== DOCUMENT TEXT ==

Code Block 6: Gender crosstab, cluster profile summary, and Excel export.

4. Analytical Outputs - Charts & Findings

Every chart produced by the notebook is presented below alongside the analytical interpretation that connects the visual output to business insight.

4.1 Univariate - Annual Income Distribution

The income distribution is approximately normal, centred around $60k with a mild right skew. The majority of shoppers (roughly 60%) fall in the $40k-$80k bracket. The visible right tail indicates a smaller high-earning cohort - this group, once identified through clustering, represents the highest-value opportunity.

Figure 1: Annual Income histogram with KDE, mean (red) and median (orange) reference lines.

===

**PROBLEMS AND TASKS:**
1. Decide whether each statement below agrees with the text on shopper income charts. Answer yes or no for each, and quote the deciding words of the text.
(a) The income distribution is centered around $60k.
(b) Most shoppers fall in the $80k-$120k bracket.
(c) In Figure 1, the mean is marked by an orange reference line.
2. Carry on the text on shopper income charts, starting after its final sentence.

== DATA SHOWN ==

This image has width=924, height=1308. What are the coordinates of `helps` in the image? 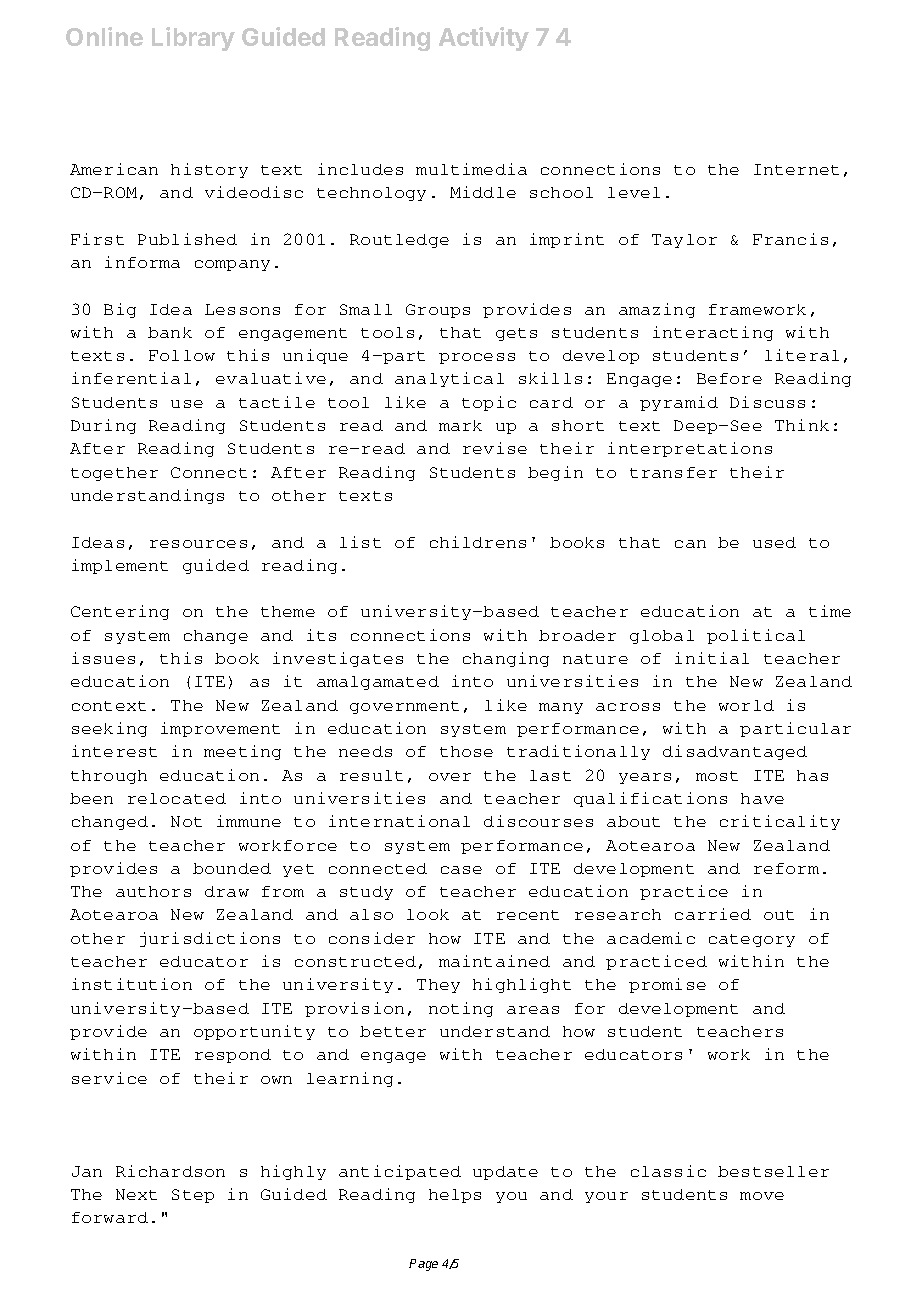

===

**RESPONSES BY TASK:**
1.
(a) Yes: "centred around $60k with a mild right skew"
(b) No: "The majority of shoppers (roughly 60%) fall in the $40k-$80k bracket."
(c) No: "mean (red) and median (orange) reference lines"

2.
4.2 Income by Gender

Female customers show a tighter income distribution peaking around $60k-$70k. Male customers display a flatter curve with a longer high-income tail - the highest earners in the dataset skew male. Despite this, median incomes are comparable between genders (~$60k), meaning gender alone is not a strong predictor of spending behaviour.

Figure 2: KDE of Annual Income split by Gender. Sample sizes and means shown in legend.

4.3 Elbow Method - Optimal k

Running K-Means for k = 1 through k = 10 on the actual mall features (Annual Income + Spending Score) produces the elbow curve below. The curve bends sharply at k = 5, after which additional clusters yield diminishing reductions in inertia. This mathematically confirms that five is the optimal number of segments for this dataset.

Figure 3: Elbow Method - WCSS vs. k. Annotated inflection point at k=5 (highlighted red).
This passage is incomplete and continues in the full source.